INSTRUCTIONS FOR THE TASK >>
Locate all lines in the data below that hold "Tuning" and show them.

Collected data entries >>
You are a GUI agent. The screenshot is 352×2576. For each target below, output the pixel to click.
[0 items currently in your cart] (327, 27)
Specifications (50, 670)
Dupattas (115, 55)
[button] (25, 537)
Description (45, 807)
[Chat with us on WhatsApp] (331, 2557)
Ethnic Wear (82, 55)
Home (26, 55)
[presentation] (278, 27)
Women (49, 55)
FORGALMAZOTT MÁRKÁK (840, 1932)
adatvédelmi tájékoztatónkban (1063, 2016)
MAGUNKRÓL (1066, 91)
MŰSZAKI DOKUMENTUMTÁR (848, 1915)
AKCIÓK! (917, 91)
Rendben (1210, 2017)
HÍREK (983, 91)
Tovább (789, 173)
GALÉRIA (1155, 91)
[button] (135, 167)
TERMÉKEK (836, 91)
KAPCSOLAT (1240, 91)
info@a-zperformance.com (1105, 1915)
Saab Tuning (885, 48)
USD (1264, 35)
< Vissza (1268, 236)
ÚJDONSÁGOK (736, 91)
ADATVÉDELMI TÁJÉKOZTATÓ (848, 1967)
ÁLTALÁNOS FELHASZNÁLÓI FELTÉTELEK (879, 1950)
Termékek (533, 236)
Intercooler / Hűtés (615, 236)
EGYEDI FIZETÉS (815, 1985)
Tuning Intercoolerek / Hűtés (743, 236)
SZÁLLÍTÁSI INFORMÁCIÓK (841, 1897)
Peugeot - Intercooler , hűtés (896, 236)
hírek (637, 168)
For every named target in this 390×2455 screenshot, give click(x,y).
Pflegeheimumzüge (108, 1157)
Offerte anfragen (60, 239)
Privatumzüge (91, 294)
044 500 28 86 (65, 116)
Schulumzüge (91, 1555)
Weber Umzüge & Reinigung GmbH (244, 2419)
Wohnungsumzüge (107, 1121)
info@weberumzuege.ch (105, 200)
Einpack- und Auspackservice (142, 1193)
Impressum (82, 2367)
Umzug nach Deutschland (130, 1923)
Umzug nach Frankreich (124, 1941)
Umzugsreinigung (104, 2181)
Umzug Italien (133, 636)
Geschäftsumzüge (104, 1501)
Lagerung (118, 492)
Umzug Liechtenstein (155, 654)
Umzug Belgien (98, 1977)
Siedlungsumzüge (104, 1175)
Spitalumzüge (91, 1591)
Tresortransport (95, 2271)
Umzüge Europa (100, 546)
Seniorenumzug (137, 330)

COMPLETED TASK >>
Saab Tuning (885, 48)
Tuning Intercoolerek / Hűtés (743, 236)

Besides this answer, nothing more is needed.